Amazon SageMaker Processing & spaCyで、段落のテキストを1行1文のデータに前処理する

Daisuke Asada

2022-08-28

Word2Vecなどのアルゴリズムで単語ベクトル用のモデルを学習する際などに、テキストデータを1行1文のテキストデータに変換したいケースがあります。そこで、段落単位になっているデータからspaCyを使って1行1文のデータに変換します。その際に実行環境としてAmazon SageMaker Processingを使います。

なぜspaCyを使うのか

複数の文で構成されているテキストを文単位にわけるというのは、単純なように思えるかもしれません。日本語であれば多くの場合、文は「。」（句点）で区切られます。しかし、それだけでしょうか？今まさに見たように、句点だけなく「？」（クエスチョンマーク）も対象になります。

そして、まさに上記の段落を句点やクエスチョンマークで分けたとしたら、以下のようになります。

複数の文で構成されているテキストを文単位にわけるというのは、単純なように思えるかもしれません。
日本語であれば多くの場合、文は「。
」（句点）で区切られます。
しかし、それだけでしょうか？
今まさに見たように、句点だけなく「？
」（クエスチョンマーク）も対象になります。

つまり、句点やクエスチョンマークで分けるだけでは不十分ということになります。記号だけでなく、文の前後の関係を考える必要があり、それをルール化するのは簡単ではありません。

spaCyは自然言語処理のためのフレームワークです。テキスト分類や、固有表現抽出などを行うことができます。この際に機械学習を利用した言語モデルを利用することができ、英語はもちろん、日本語のモデルも存在しています。

その機能の一つにテキストを文に分解する機能があるので、複雑なルールを定義することなく、今回の目的を達成することができます。

例えば、Transformerを使った日本語の言語モデルである、ja_core_news_trfを使用した場合、先ほどの例は以下のようになります。

import spacy


nlp = spacy.load('ja_core_news_trf')
doc = nlp("複数の文で構成されているテキストを文単位にわけるというのは、単純なように思えるかもしれません。日本語であれば多くの場合、文は「。」（句点）で区切られます。しかし、それだけでしょうか？今まさに見たように、句点だけなく「？」（クエスチョンマーク）も対象になります。")
for s in doc.sents:
    print(s)

# 複数の文で構成されているテキストを文単位にわけるというのは、単純なように思えるかもしれません。
# 日本語であれば多くの場合、文は「。」（句点）で区切られます。
# しかし、それだけでしょうか？
# 今まさに見たように、句点だけなく「？」（クエスチョンマーク）も対象になります。

うまく文末の「？」や「。」で文章が区切られています。

Dockerイメージの準備

今回の処理ではspaCyを使うので、以下のようなDockerイメージを用意します。

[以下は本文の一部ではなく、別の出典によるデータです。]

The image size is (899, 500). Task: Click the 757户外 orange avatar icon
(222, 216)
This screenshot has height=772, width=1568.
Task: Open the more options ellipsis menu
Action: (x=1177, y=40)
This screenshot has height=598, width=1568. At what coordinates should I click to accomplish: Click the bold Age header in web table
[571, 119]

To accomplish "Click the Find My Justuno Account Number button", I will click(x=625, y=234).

FROM python:3.10-slim-buster

RUN pip3 install spacy==3.4.1
RUN python -m spacy download en_core_web_trf
ENV PYTHONUNBUFFERED=TRUE
ENTRYPOINT ["python3"]

使用するデータは前回と同じ英語テキストを使用するので、en_core_web_trf の言語モデルを使用します。日本語の場合はja_core_news_trfをダウンロードします。

処理スクリプトの作成

Processingで、データを処理するスクリプトを作ります。

from io import TextIOWrapper
import logging
import pathlib
import spacy

logger = logging.getLogger()
logger.setLevel(logging.INFO)
logger.addHandler(logging.StreamHandler())


class Processor:
    def __init__(self, output_file: TextIOWrapper):
        self.nlp = spacy.load("en_core_web_trf")
        self.output_file = output_file

    def process(self, line: str):
        doc = self.nlp(line.rstrip())
        for sent in doc.sents:
            self.write_to_file(sent.text)

    def write_to_file(self, sentence: str):
        self.output_file.write(sentence + "\n")

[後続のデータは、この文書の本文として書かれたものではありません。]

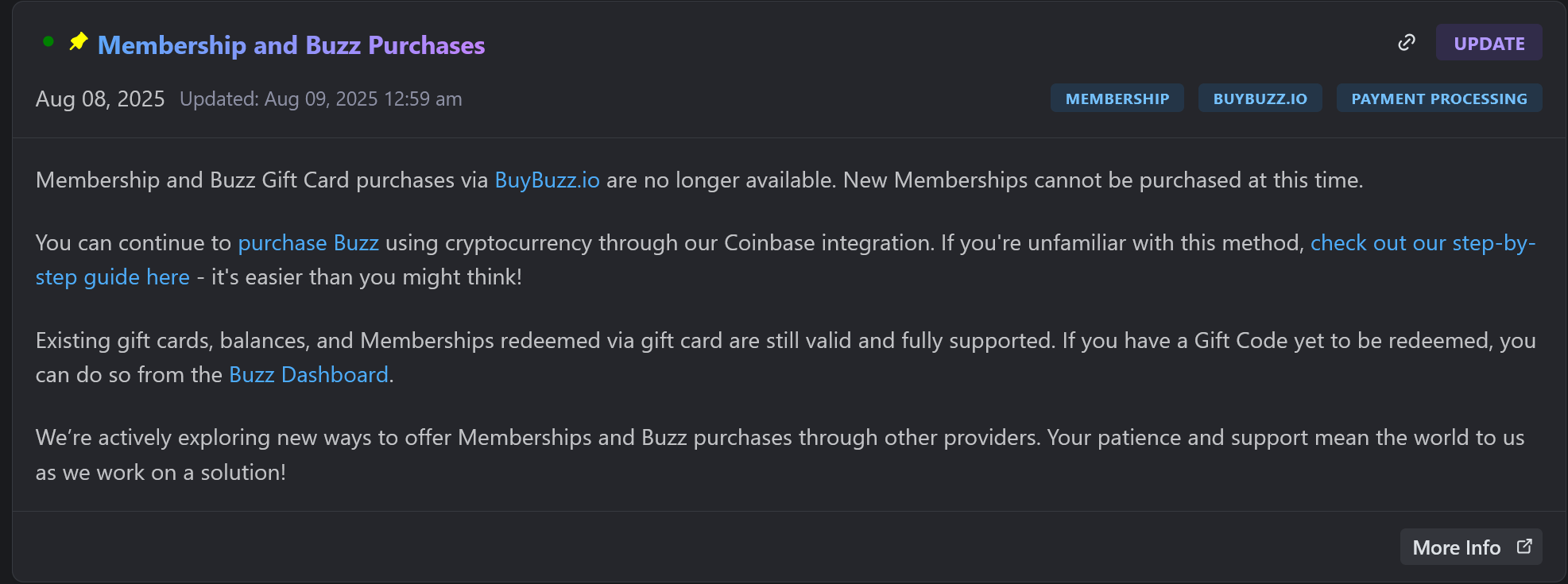This screenshot has height=584, width=1568.
Task: Select the BUYBUZZ.IO tag
Action: click(1260, 99)
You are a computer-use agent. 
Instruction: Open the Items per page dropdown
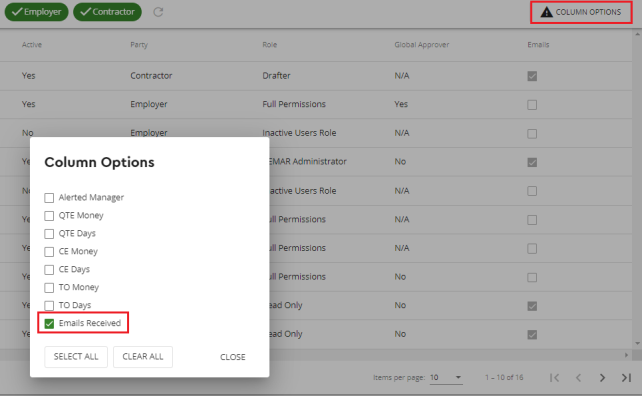pos(446,378)
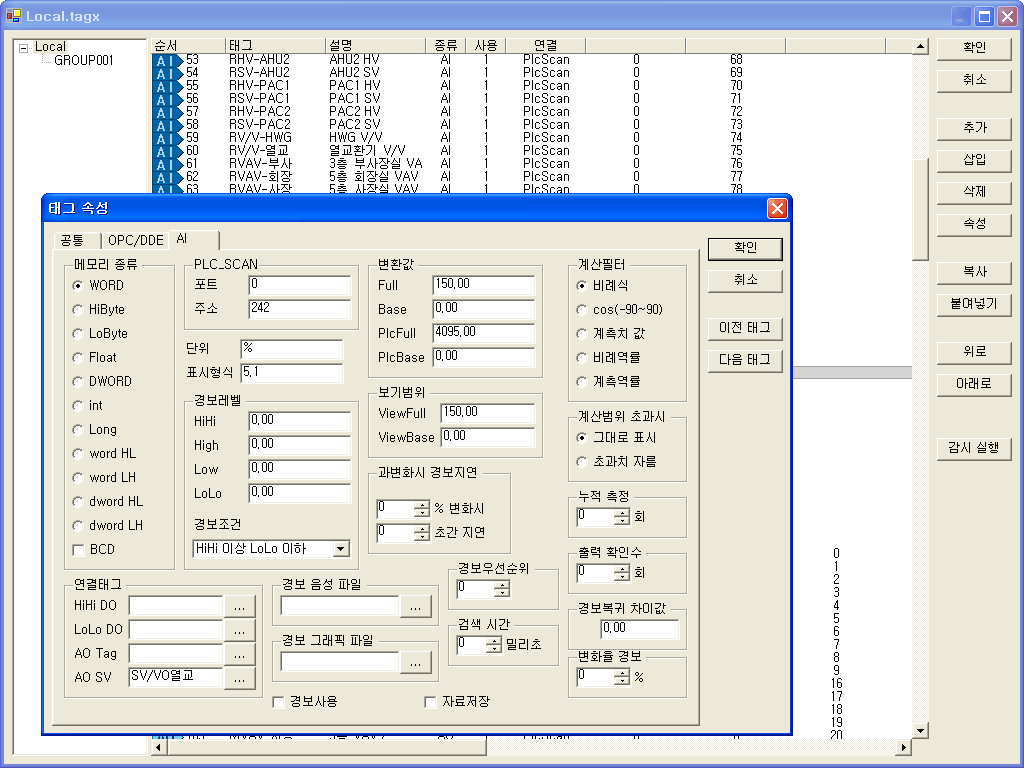
Task: Click the 감시 실행 button
Action: [974, 448]
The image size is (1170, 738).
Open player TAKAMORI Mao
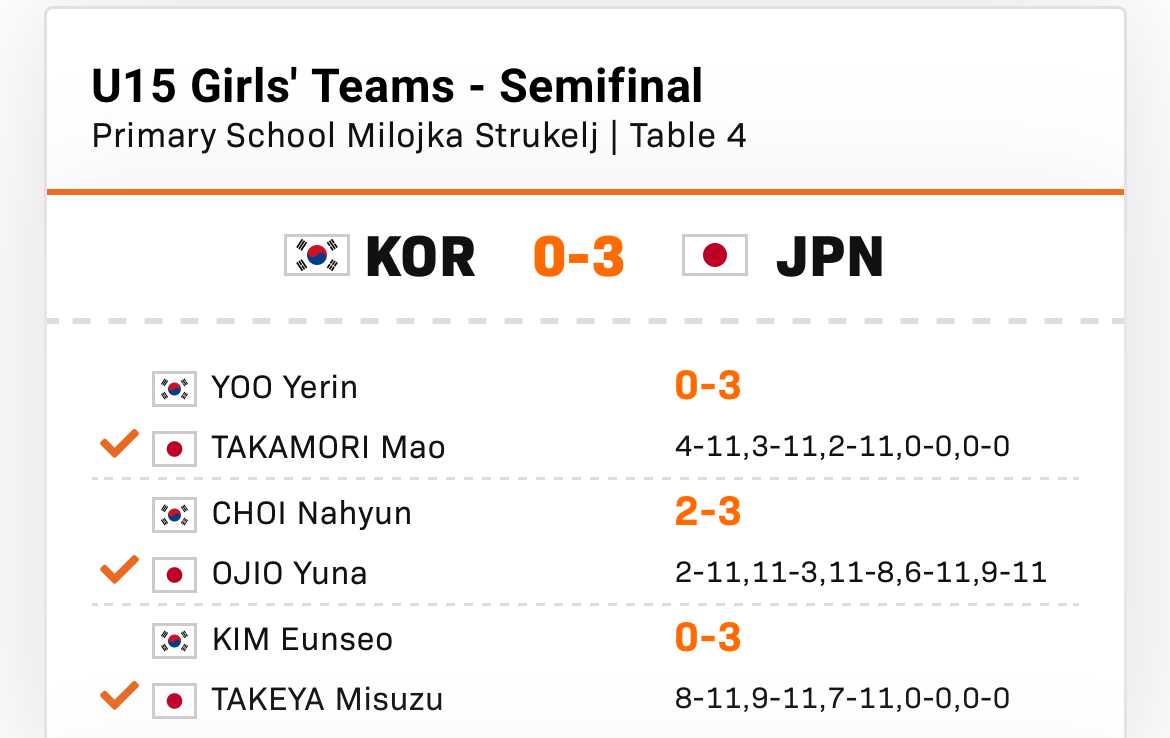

if __name__ == "__main__":
    logger.info("Starting processing.")
    base_dir = "/opt/ml/processing"
    input_dir = f"{base_dir}/input"
    output_dir = f"{base_dir}/output"
    pathlib.Path(f"{base_dir}/output").mkdir(parents=True, exist_ok=True)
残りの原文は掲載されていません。